K-pop stardom is never a breeze, but the pressures facing f(x) seem like they’d be asphyxial. 4 Walls, the girl group’s fourth full-length since their 2009 debut under the top-tier SM agency in South Korea, has to follow a pair of predecessors – 2013’s Pink Tape and last year’s Red Light – that stand among the decade’s best pop albums from anywhere. They also have to measure up against their spry young label mates Red Velvet, whose recent The Red is f(x)’s prime competition for the best Korean pop album to date. But worst of all, this is the group’s first statement since the departure of long heels-dragging member Sulli, attracting added scrutiny towards how well they might function as a quartet – especially amid rumors that their days might be numbered.

Fortunately, 4 Walls houses some of the year’s most sophisticated and innovative pop.
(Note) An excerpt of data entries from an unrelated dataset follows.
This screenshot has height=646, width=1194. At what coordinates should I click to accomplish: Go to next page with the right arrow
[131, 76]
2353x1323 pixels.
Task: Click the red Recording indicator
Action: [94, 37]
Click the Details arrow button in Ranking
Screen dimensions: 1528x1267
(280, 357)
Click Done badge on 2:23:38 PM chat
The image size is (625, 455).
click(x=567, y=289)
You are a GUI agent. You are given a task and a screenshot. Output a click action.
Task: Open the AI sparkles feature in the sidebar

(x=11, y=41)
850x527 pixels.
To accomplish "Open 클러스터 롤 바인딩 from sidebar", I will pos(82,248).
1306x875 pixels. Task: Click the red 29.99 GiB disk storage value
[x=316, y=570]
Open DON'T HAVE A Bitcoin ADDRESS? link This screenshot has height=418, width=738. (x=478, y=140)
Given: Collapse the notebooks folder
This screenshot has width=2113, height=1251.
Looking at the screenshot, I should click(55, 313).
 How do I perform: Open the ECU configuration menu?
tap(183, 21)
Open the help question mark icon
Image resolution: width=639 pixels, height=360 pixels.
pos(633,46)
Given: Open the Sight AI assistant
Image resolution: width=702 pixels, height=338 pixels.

With its flush falsettos and Fairlight-esque synth bass, “X” is ‘80s funk perfection. “Glitter” warps a hypothetical Disney soundtrack staple into a paragon of heady, progressive R&B. “Traveler” smooths out coils of 8-bit arpeggios and tight vocal harmonies with guest rapper Zico’s liquid bars, and the cathartic piano house of “Rude Love” rewards the album’s many cerebral triumphs with a simpler kind of pleasure.

Not everything is so successful. “Deja Vu,” aptly titled, doesn’t quite reconcile its laminated hooks à la Aqua (or, say, PC Music) with an oddball impression of Blur’s “Song 2.” The shouty come-on “Papi” feels regrettable, and “Cash Me Out” – dated 2013, obviously post-“Starships” – would’ve sounded like yesterday’s news the night it was recorded. Penned by Carly Rae Jepsen and Bonnie McKee, “When I’m Alone” saves an E•MO•TION outtake from oblivion and sounds nice doing it, but as an album closer it smacks a bit of anticlimax – perhaps appropriate for a sanitized song that, in its English form, had been an ode to masturbation.

But these are minor misgivings, and ones well compensated by 4 Walls’ brighter spots. Nowhere moreso than its title track, a deft U.K. garage upgrade that becomes definitively K-pop with rapper Amber’s surprisingly fire verse and a visionary double-bridge that shifts time, feel and genre with a logic all its own. Taken with the poetry of its video and choreography – as much the art of it as the song, in SM’s estimation – it’s a moving meditation on commitment that could signal a surprise second life for the world’s greatest living pop group.